Chuck Philips talks!
… to, of all people, his nemesis Patterico.
Even if you’ve been following the tangled strands of this issue—which range from the killings of Tupac and Biggie Smalls to corruption in the LAPD to the crazy Anthony Pellicano trial to other crime-related exposes Philips wrote over his many years as an LA Times investigative reporter—you may find this hard going.
Patterico says he’ll be doling parts of the 90-minute chat this week. The first entry is mostly about Philips’ defense of letters the reporter wrote to a prisoner named Alexander Proctor, who was involved in the government’s case against Pellicano.

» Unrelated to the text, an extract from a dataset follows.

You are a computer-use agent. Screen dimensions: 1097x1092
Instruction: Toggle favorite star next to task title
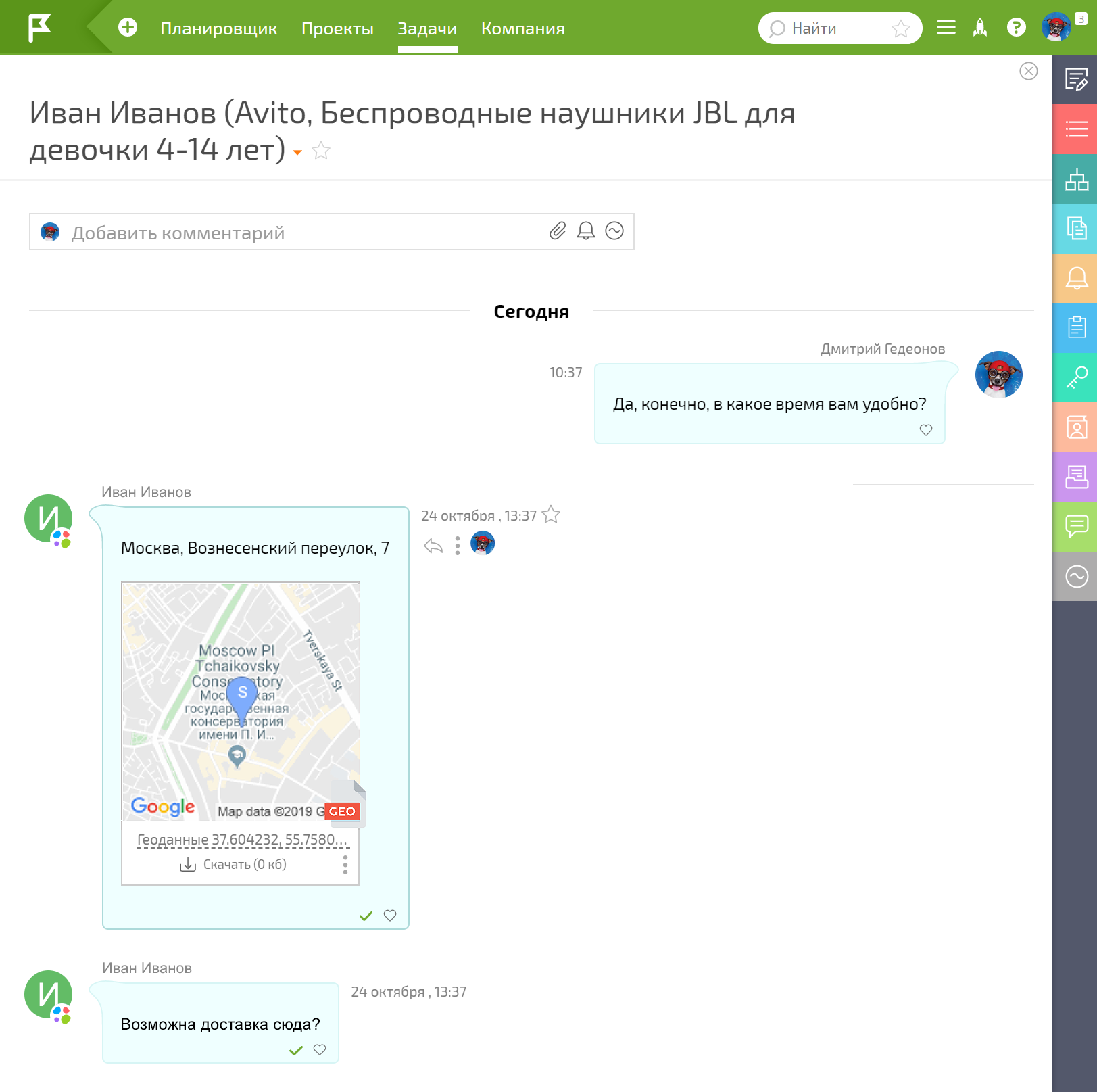pos(321,151)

Basically, Patterico says Philips was trying to get Proctor to testify more favorably toward Pellicano, by for example repeatedly stressing that a key conversation Proctor’d had with another witness hadn’t been recorded.
The implication is apparently that Philips was not-so-subtly hinting that Proctor could change his story without being confronted with damning evidence that he had done so.
I’ve read the thing twice and can’t get my mind around it. I wouldn’t write letters like that. And there’s something a bit off the point about one or two of Philips answers. And for all I know the darkest suspicions of Patterico and Philips’s other critics—that Philips was on Suge Knight’s payroll, that he was working not to get the truth out but to advance Pellicano’s agenda—are true.
Certainly Philips ended up in a weird rabbit hole after his many years of covering the Tupac/Smalls cases, and Patterico has undermined his other work about a convicted murderer named Waymond Anderson as well.
All that said, investigative reporting is a difficult business. (Sometimes it all goes wrong, as Philips knows.) And some of the stuff bruited about by Patterico & Co. is pretty pathetic. (I think this is the umpteenth Philips-related blog post I’ve read that discusses whether he waved at Pellicano at the guy’s wedding, or bothered to pull a paper and pen out of his pocket at a court hearing he attended.)
Patterico says he’ll post about what Philips said about the Anderson and Tupac cases later this week.